* **TESTO DEL DOCUMENTO**

···

Ecco perché si parla spesso di part time involontario, a riprova di una scelta semi-obbligata per evitare la sola alternativa della disoccupazione – e ciò specialmente in quei periodi non più coperti dalla Naspi. A ‘guadagnarci’ sono piuttosto le imprese, che possono così ridurre il costo del lavoro, versando meno soldi in busta paga e pagando meno contributi previdenziali.
Quando il part time è involontario? I 3 casi individuati dal Report
Il summenzionato report del Forum rimarca che oggi il part time riguarda in Italia più di 4 milioni di lavoratori e lavoratrici, ma non tutti lo scelgono perché ad es. hanno bisogno di tempo durante la giornata per accudire i figli o studiare.
In particolare, secondo gli autori dell’indagine l’orario di lavoro a tempo parziale può essere definito involontario quando:
- un lavoratore o una lavoratrice è assunto/a con orario ridotto, ma gli viene data una paga maggiore con ore di lavoro straordinarie o clausole elastiche;
- un lavoratore o una lavoratrice è assunto/a part-time, ma lavora più ore di quanto concordato (persone
il cui lavoro talvolta si può definire “grigio”, ossia le ore lavorate in più sono pagate fuori dalla busta paga o in
alcuni casi addirittura non sono retribuite); - un lavoratore o una lavoratrice è assunto/a part-time, con un contratto che dispone un monte ore di
lavoro da 12 o 20 ore. In questo caso la persona assunta vorrebbe lavorare di più, ma non c’è domanda di lavoro sufficiente e quindi deve adattarsi ad un contesto sfavorevole.
Oltre la metà dei 4 milioni e 203 mila lavoratori e lavoratrici part-time – per la precisione il 56,2% – non ha voluto questa forma contrattuale – spiega il Report del Forum – ma l’ha accettata o subìta per necessità o per mancanza di altre possibilità, rientrando perciò nel part-time involontario.

···

* **DATI**
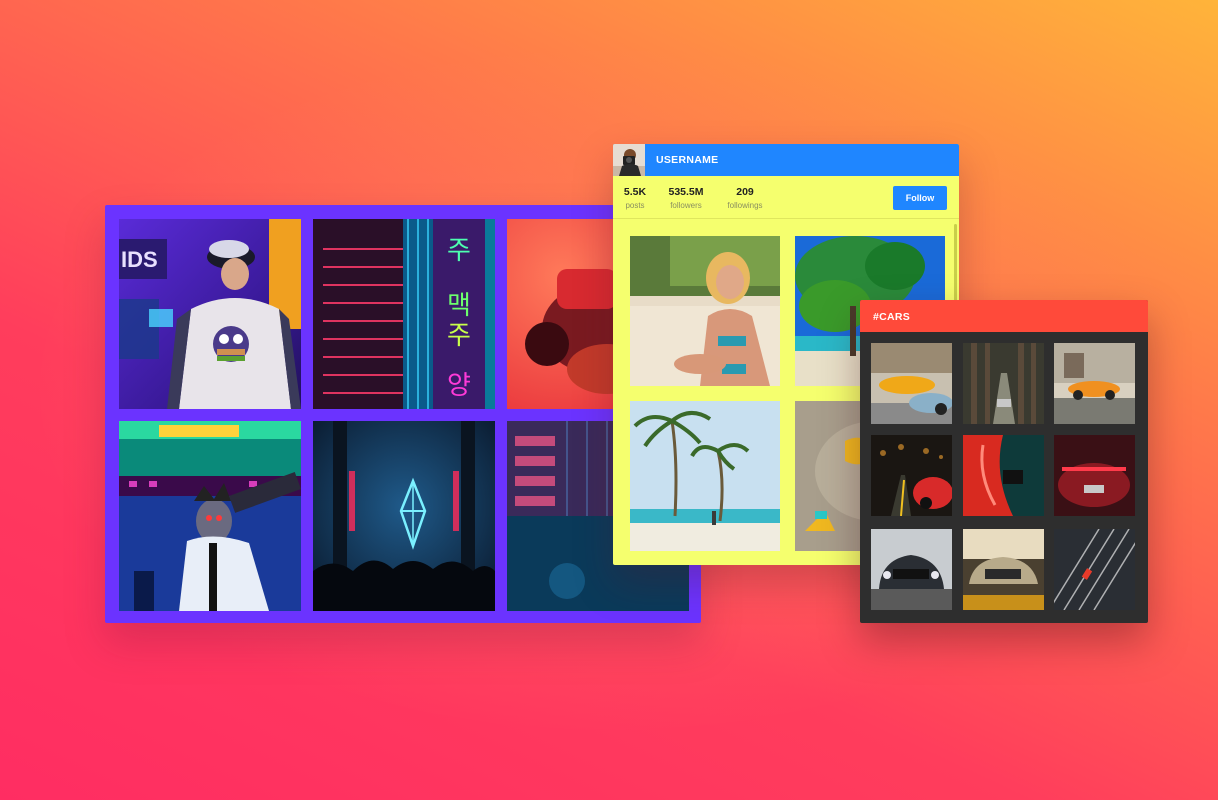  I want to click on stat-followers: 535.5M followers, so click(686, 198).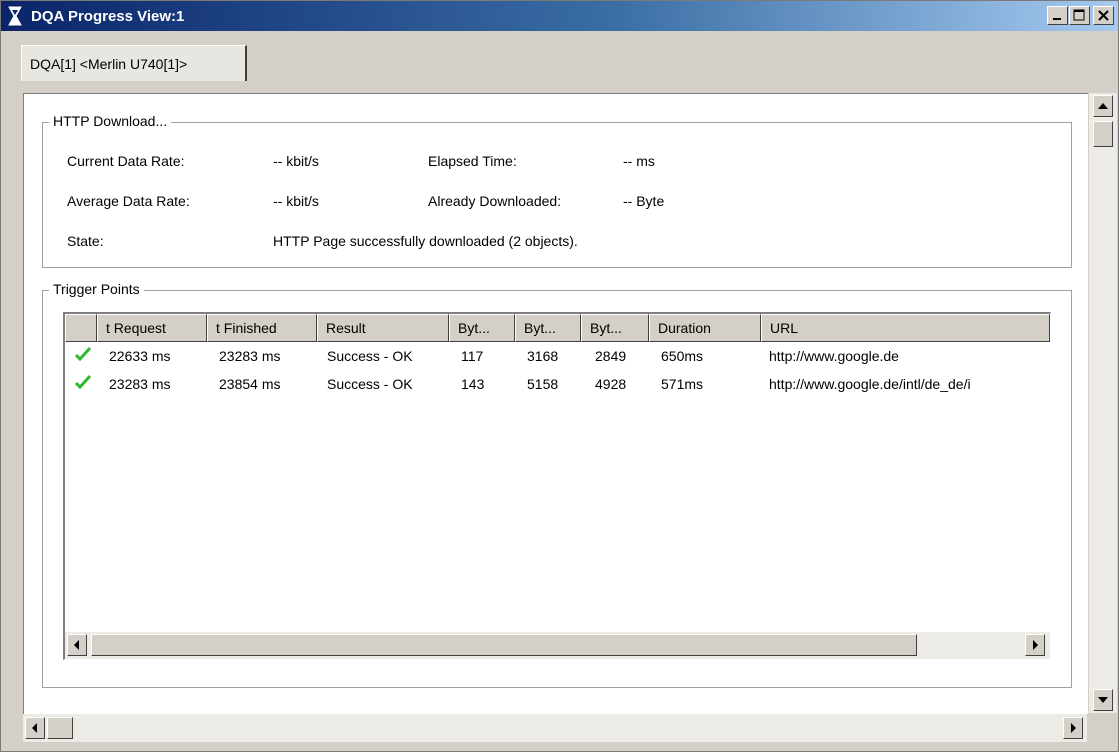  Describe the element at coordinates (560, 16) in the screenshot. I see `title-bar: DQA Progress View:1` at that location.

···

* **COMPITO ASSEGNATO A**
Modifica il tratto del testo sul part time involontario che va da "In particolare, secondo" fino a "un contesto sfavorevole.", riportandolo con "straordinarie" sostituito da "supplementari".
* **COMPITO ASSEGNATO B**
Nel testo sul part time involontario, riscrivi più in breve il paragrafo che comincia con "Oltre la metà dei 4 milioni", conservandone i fatti principali.

* **RISPOSTA A**
In particolare, secondo gli autori dell’indagine l’orario di lavoro a tempo parziale può essere definito involontario quando:
- un lavoratore o una lavoratrice è assunto/a con orario ridotto, ma gli viene data una paga maggiore con ore di lavoro supplementari o clausole elastiche;
- un lavoratore o una lavoratrice è assunto/a part-time, ma lavora più ore di quanto concordato (persone
il cui lavoro talvolta si può definire “grigio”, ossia le ore lavorate in più sono pagate fuori dalla busta paga o in
alcuni casi addirittura non sono retribuite); - un lavoratore o una lavoratrice è assunto/a part-time, con un contratto che dispone un monte ore di
lavoro da 12 o 20 ore. In questo caso la persona assunta vorrebbe lavorare di più, ma non c’è domanda di lavoro sufficiente e quindi deve adattarsi ad un contesto sfavorevole.

* **RISPOSTA B**
Secondo il Report del Forum, il 56,2% dei 4 milioni e 203 mila lavoratori e lavoratrici part-time non ha scelto questa forma contrattuale. L'ha accettata o subìta per necessità o per mancanza di alternative, e rientra quindi nel part-time involontario.